Protectionist measures by recession-hit USA

Wednesday, 6 October 2010 21:11 -     - {{hitsCtrl.values.hits}}

The recession-hit USA, in its attempts to regain the lost momentum in its economy, is taking certain measures which appear to be protectionist and will affect developing countries.

Recently, the Ohio State Government approved an executive order banning outsourcing. This is a measure which is expected to affect the IT sector in developing countries, particularly India, which was a major beneficiary of US outsourcing. It is said that about 60% of the Indian IT sector export revenue comes from the US.

Another issue causing concern to the developing countries is the increase in visa fees for certain categories which hit the IT skilled labour hoping to work in the US. However, in a twist of fate, while the once-strong US economy which welcomed foreign skilled personnel from developing countries, particularly in the IT sector, is tightening up its visa procedures to limit foreign skilled personnel working in the country, today emerging economies like India are attracting foreign skilled personnel, particularly in the IT sector.

Thus, while some of the developing countries are liberalising through various partnership agreements, etc., the developed countries are showing signs of protectionism.

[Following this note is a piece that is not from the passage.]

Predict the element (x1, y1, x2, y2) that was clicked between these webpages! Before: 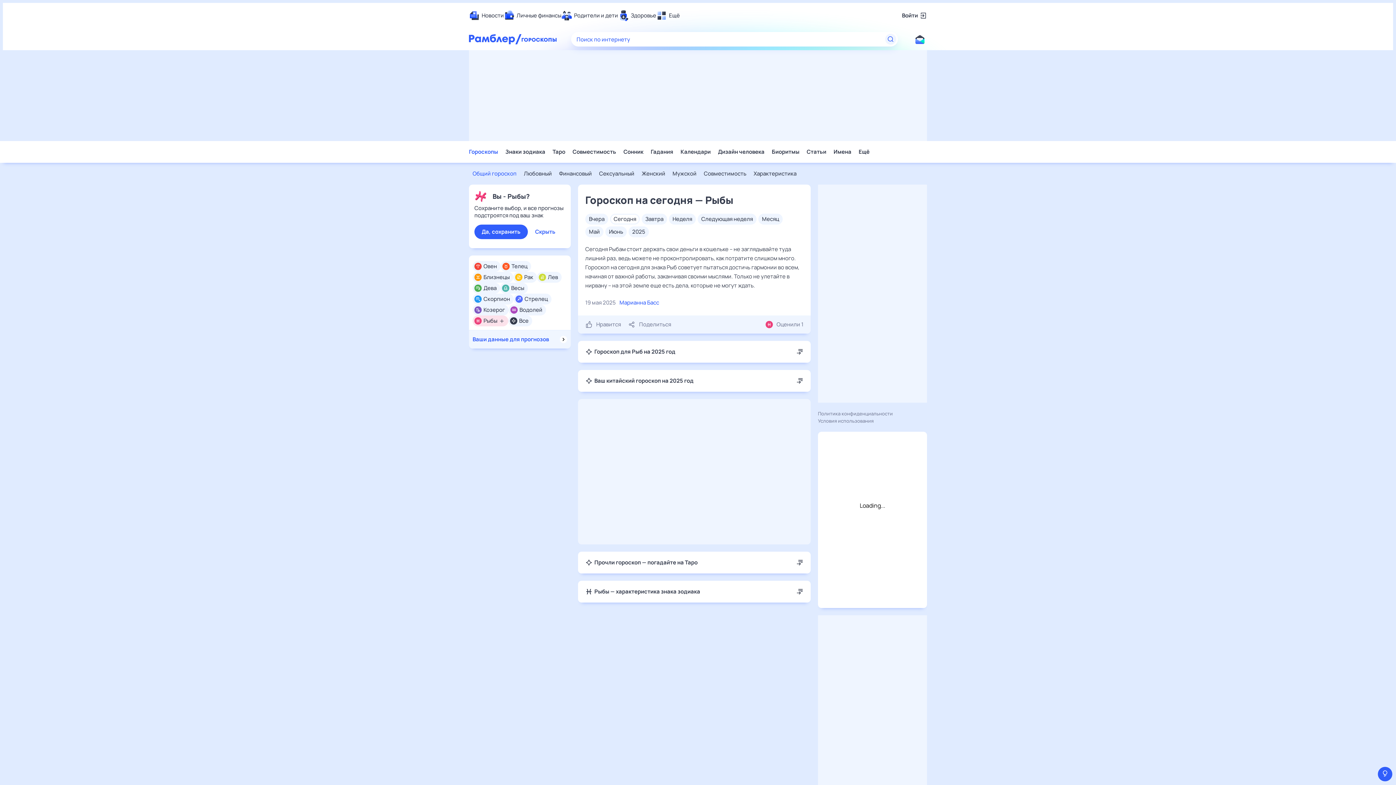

The economic policy speech of President Obama also gave an indication about which way the USA is moving when he stated that he intends to cut tax incentives given to companies outsourcing their work to other countries.

He said: “For years, our tax code has actually given billions of dollars in tax breaks that encourage companies to create jobs and profits in other countries. I want to change that. Instead of loopholes that incentivise investments in overseas jobs, I am proposing a more generous, permanent extension of the tax credit that goes to companies for all the research and innovation they do right here in America. If we are going to give tax breaks to companies, they should go to companies that create jobs in America and not those who create jobs overseas.”

In another development, the New York Times carried an article about how the Chinese authorities subsidised producers of solar and wind technology in allegedly unfair ways. With the congressional elections getting closer and the economy still not improving enough, an American trade union is said to have filed action accusing China of illegally subsidising exports of clean energy equipment and wanted the Government to take action against China at the WTO.

The article also reported that the US President had approved a bill for $ 10 million in grants and financing to new companies and another $ 10 million for economic stimulation programmes in the clean energy sector while investing in infrastructure to benefit the industry. While these are all good moves to reduce greenhouse gas emissions, it is difficult to understand why action should be taken against another developing country for similar action!

Simultaneously, the US is one of the most vocal voices in asking developing countries to reduce the greenhouse gas emissions and advocating switching from carbon intensive coal and oil to renewable clean energy such as solar and wind. The US has even gone to the extent of passing a Bill in the House of Representatives authorising the President to impose “a border adjustment measure,” which is similar to a tax on carbon intensive imports of countries that have not taken sufficient measures on climate change.

Protectionism is a word that should have minimum usage in multilateral trade and it is hoped that the once-leading economy of the world will not resort too much to such protectionist measures.

(Manel de Silva holds an Honours Degree in Political Science from the University of Ceylon, Peradeniya and has engaged in professional training in Commercial Diplomacy at ITC and GATT. She has served as a trade diplomat in several Sri Lankan Missions overseas and was the first female Head of the Department of Commerce as Director General of Commerce.)